### Tasks to carry out
a: Summarize the text on primary science teaching in two sentences.
b: Update the text on primary science teaching: write out the part that opens with the words containing "Curriculum Implementation for" and closes with "in a group.", putting "six-stage lesson" in place of "six-part lesson".

### Passage to read
In Lower Key Stage 2, the principal focus of science teaching is to enable pupils to broaden their scientific view of the world around them. They will do this through exploring, talking about, testing and developing ideas about everyday phenomena and the relationships between living things and familiar environments, and by beginning to develop their ideas about functions, relationships and interactions. Pupils will ask their own questions about what they observe and make some decisions about which types of scientific enquiry are likely to be the best ways of answering them, including observing changes over time, noticing patterns, grouping and classifying things, carrying out simple comparative and fair tests and finding things out using secondary sources of information. They will draw simple conclusions and use some scientific language, first, to talk about and, later, to write about what they have found out (Taken and adapted from the National Curriculum 2014).
In Upper Key Stage 2, the principal focus of science teaching is to enable pupils to develop a deeper understanding of a wide range of scientific ideas. They will do this through exploring and talking about their ideas; asking their own questions about scientific phenomena; and analysing functions, relationships and interactions more systematically. At Upper Key Stage 2, pupils will encounter more abstract ideas and begin to recognise how these ideas help them to understand and predict how the world operates. Pupils will also begin to recognise that scientific ideas change and develop over time. They will select the most appropriate ways to answer science questions using different types of scientific enquiry, including observing changes over different periods of time, noticing patterns, grouping and classifying things, carrying out comparative and fair tests and finding things out using a wide range of secondary sources of information. Pupils will draw conclusions based on their data and observations, use evidence to justify their ideas, and use their scientific knowledge and understanding to explain their findings (Taken and adapted from the National Curriculum 2014).
The Long Term planning for Science can be found below:
The importance of Working Scientifically
A high quality science curriculum includes a deep understanding of the substantive scientific knowledge recognised in the national curriculum alongside a thorough understanding of the disciplinary knowledge of the range of scientific enquiries needed to develop a practical understanding of science. This ensures pupils not only remember scientific facts but also understand the evidence for it and can use this knowledge to work scientifically.Teachers embed working scientifically into all units of work and track their coverage across the year. To challenge and excite children further in terms of working scientifically, each year group spends 1 half term per year focusing on a scientific enquiry unit of work. This allows pupils to develop their skills further and to relate them to a real world situation.
Curriculum Implementation for Science
The six-part lesson for Science
Most science lessons are delivered using the six-part lesson model. This includes:
Retrieval practise: Pupils will practice key knowledge from the previous unit of work. This is to help move this knowledge into the long term memory. It is also an assessment tool for teachers. This activity can be practical or written and can be completed independently, in pairs or in a group.
New learning: Pupils will be introduced to the Key Learning and knowledge for the lesson. They will also explore and practice tier 2 and tier 3 vocabulary that will be used throughout the lesson. Direct teaching of the new knowledge and skills will be introduced and modelled where appropriate.

### Data section

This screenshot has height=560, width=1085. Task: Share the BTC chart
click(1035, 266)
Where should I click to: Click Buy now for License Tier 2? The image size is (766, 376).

### Expected responses
a: Science teaching in Lower Key Stage 2 aims to broaden pupils' scientific view of the world, and in Upper Key Stage 2 it aims to deepen their understanding of a wide range of scientific ideas, with pupils asking their own questions and using different types of scientific enquiry. Working scientifically is embedded in all units of work, each year group spends one half term per year on a scientific enquiry unit, and most lessons follow a six-part model that includes retrieval practice and new learning.

b:
Curriculum Implementation for Science
The six-stage lesson for Science
Most science lessons are delivered using the six-stage lesson model. This includes:
Retrieval practise: Pupils will practice key knowledge from the previous unit of work. This is to help move this knowledge into the long term memory. It is also an assessment tool for teachers. This activity can be practical or written and can be completed independently, in pairs or in a group.